#### Task directions
Repeat the part of the entries that opens with the line containing "The image size is (1768, 862)." and closes with the line containing "center [501, 316].", with both of those lines included.
______
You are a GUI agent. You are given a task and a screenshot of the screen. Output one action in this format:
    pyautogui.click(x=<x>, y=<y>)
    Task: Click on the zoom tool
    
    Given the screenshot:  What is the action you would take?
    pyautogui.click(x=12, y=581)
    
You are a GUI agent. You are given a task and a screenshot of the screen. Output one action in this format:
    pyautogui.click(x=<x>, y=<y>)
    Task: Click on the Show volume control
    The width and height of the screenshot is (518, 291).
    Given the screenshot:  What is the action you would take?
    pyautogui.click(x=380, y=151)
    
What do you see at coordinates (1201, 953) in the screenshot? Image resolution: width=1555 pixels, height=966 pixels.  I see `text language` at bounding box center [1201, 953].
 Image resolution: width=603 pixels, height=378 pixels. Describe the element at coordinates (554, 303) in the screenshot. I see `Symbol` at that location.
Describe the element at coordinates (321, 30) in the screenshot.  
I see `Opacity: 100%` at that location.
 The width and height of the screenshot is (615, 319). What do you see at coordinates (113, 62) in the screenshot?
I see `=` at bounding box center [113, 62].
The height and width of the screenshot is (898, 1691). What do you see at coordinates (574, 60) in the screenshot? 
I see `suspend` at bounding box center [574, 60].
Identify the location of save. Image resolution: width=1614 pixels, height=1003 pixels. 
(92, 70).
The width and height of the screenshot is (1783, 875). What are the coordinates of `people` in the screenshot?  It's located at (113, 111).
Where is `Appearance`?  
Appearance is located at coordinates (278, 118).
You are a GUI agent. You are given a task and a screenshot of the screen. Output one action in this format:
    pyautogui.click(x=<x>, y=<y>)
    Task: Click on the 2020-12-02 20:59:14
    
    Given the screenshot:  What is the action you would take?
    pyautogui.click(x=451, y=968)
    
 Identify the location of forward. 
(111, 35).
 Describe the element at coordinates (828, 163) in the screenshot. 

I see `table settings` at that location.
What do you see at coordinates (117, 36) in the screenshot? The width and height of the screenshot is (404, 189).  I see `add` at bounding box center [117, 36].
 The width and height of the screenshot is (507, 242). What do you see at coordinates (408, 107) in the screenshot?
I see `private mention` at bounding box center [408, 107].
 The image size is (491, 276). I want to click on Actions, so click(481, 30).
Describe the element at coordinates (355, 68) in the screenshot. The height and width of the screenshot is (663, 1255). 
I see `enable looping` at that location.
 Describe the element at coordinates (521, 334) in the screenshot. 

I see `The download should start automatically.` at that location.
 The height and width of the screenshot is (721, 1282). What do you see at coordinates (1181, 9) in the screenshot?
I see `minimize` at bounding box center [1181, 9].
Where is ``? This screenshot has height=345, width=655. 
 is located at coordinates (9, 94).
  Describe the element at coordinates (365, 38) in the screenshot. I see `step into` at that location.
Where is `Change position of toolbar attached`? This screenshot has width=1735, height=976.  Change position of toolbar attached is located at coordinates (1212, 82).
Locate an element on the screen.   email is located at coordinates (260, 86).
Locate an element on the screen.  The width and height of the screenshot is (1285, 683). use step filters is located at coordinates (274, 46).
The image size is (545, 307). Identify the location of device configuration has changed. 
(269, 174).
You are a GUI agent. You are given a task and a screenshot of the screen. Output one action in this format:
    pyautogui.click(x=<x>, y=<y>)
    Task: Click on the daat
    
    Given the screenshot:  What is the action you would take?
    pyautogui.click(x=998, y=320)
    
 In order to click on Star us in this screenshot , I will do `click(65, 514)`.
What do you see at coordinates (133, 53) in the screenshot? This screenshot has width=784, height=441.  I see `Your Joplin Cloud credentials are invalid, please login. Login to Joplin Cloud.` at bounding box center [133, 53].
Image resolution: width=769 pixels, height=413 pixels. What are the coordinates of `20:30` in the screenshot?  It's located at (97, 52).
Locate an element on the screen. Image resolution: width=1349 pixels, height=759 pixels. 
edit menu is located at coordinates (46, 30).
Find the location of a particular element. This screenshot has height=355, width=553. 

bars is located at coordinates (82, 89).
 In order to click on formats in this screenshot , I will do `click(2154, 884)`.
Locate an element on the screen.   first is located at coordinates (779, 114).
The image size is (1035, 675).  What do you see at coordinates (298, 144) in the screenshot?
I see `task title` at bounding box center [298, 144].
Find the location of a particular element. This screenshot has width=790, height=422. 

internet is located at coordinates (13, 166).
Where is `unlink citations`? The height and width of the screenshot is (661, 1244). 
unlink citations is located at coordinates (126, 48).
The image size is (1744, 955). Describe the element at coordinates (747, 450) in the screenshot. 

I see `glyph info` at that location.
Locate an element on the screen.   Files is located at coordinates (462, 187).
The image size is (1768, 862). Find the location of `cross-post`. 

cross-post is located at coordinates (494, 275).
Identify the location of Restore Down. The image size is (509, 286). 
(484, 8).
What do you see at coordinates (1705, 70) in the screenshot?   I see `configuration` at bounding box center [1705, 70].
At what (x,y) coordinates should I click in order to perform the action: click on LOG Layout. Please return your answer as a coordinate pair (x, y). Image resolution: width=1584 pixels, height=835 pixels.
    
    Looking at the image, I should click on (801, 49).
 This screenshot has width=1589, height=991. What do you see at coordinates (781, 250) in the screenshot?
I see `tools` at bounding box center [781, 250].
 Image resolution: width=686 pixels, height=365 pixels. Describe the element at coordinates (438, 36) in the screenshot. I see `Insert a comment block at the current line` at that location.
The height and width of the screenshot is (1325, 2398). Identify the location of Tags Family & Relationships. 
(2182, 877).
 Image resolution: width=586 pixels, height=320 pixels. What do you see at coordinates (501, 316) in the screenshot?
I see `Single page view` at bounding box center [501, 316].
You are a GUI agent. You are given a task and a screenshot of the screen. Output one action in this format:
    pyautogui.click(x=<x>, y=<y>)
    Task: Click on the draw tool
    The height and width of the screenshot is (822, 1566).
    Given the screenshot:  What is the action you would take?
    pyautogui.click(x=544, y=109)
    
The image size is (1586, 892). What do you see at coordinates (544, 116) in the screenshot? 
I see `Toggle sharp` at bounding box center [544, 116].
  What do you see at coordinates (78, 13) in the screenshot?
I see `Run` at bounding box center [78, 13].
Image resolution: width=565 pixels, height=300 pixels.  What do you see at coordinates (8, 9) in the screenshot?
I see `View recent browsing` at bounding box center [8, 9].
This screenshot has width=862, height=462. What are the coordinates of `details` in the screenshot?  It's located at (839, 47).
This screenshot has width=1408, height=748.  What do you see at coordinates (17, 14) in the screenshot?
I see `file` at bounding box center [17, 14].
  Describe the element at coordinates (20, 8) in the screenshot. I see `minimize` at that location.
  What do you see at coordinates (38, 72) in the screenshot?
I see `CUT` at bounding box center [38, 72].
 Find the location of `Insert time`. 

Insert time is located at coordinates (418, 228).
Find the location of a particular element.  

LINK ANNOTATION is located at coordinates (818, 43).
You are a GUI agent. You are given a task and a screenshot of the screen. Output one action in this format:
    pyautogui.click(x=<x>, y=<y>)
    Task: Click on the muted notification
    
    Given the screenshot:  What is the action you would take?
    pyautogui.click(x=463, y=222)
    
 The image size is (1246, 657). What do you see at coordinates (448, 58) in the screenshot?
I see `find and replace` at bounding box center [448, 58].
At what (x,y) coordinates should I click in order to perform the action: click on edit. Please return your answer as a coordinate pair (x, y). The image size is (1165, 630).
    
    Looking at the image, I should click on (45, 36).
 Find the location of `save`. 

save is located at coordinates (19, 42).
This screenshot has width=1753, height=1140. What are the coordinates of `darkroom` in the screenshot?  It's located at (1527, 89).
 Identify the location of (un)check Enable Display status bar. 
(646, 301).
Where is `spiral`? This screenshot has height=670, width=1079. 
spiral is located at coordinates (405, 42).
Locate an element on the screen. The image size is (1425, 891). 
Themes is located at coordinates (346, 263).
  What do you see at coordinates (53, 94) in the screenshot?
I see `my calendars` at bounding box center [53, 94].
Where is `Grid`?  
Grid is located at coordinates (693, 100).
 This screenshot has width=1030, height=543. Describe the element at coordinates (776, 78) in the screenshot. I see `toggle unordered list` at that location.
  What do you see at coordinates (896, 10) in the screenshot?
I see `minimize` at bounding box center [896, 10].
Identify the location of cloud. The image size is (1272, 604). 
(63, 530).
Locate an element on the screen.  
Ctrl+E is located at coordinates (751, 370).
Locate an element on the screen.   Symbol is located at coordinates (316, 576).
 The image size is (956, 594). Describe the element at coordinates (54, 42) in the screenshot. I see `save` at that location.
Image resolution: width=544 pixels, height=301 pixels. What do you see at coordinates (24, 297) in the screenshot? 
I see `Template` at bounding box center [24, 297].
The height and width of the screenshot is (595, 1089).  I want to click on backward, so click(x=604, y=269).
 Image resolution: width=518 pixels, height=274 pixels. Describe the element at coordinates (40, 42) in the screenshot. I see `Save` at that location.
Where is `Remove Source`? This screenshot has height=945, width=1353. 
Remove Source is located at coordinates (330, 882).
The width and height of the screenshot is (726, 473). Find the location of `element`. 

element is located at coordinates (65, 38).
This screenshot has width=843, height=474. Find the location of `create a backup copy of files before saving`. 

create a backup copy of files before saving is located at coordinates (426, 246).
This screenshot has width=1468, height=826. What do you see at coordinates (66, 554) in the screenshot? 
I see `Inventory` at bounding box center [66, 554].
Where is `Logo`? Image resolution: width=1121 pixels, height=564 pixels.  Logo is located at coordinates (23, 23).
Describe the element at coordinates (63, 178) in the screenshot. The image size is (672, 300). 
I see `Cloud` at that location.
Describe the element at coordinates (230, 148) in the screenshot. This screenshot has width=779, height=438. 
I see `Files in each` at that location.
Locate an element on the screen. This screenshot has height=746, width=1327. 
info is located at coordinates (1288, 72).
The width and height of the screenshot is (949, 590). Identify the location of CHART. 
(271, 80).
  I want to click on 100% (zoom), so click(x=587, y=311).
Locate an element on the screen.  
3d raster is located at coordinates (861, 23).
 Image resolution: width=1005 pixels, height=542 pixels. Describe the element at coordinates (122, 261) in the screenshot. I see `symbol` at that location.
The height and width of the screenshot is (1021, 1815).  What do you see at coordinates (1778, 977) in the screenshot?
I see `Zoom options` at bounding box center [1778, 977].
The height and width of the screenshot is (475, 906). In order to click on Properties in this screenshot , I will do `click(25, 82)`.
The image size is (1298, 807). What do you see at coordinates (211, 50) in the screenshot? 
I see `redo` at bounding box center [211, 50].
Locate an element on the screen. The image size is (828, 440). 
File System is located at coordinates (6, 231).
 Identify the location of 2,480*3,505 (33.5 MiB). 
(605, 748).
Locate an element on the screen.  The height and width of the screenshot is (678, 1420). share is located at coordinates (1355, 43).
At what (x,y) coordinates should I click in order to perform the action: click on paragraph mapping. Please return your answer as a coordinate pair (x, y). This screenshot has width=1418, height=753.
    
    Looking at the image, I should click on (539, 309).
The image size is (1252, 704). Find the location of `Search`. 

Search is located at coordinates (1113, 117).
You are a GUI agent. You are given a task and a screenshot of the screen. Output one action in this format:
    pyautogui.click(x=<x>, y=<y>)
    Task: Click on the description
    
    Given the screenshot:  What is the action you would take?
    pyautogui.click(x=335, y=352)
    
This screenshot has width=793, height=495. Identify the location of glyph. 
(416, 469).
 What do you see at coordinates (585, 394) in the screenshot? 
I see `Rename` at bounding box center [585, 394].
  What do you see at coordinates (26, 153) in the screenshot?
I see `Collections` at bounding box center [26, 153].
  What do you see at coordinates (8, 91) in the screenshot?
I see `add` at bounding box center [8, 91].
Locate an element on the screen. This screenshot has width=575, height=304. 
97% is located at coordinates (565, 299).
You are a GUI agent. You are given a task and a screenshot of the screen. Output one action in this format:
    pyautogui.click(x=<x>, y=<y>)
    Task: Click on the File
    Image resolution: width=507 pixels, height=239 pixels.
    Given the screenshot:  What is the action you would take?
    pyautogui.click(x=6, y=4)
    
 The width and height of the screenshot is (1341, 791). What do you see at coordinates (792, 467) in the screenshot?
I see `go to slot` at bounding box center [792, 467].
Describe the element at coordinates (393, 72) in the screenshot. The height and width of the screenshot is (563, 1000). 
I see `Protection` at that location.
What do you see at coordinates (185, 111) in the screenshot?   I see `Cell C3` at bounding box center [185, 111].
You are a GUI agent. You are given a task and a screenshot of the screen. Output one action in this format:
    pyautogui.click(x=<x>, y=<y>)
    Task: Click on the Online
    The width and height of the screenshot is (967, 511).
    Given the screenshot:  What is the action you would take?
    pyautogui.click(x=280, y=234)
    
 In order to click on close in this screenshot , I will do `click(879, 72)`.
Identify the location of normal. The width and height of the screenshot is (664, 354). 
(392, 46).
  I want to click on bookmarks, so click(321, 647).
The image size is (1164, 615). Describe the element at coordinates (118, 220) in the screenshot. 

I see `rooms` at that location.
______
#### Right answer
The image size is (1768, 862). Find the location of `cross-post`. 

cross-post is located at coordinates (494, 275).
Identify the location of Restore Down. The image size is (509, 286). 
(484, 8).
What do you see at coordinates (1705, 70) in the screenshot?   I see `configuration` at bounding box center [1705, 70].
At what (x,y) coordinates should I click in order to perform the action: click on LOG Layout. Please return your answer as a coordinate pair (x, y). Image resolution: width=1584 pixels, height=835 pixels.
    
    Looking at the image, I should click on (801, 49).
 This screenshot has width=1589, height=991. What do you see at coordinates (781, 250) in the screenshot?
I see `tools` at bounding box center [781, 250].
 Image resolution: width=686 pixels, height=365 pixels. Describe the element at coordinates (438, 36) in the screenshot. I see `Insert a comment block at the current line` at that location.
The height and width of the screenshot is (1325, 2398). Identify the location of Tags Family & Relationships. 
(2182, 877).
 Image resolution: width=586 pixels, height=320 pixels. What do you see at coordinates (501, 316) in the screenshot?
I see `Single page view` at bounding box center [501, 316].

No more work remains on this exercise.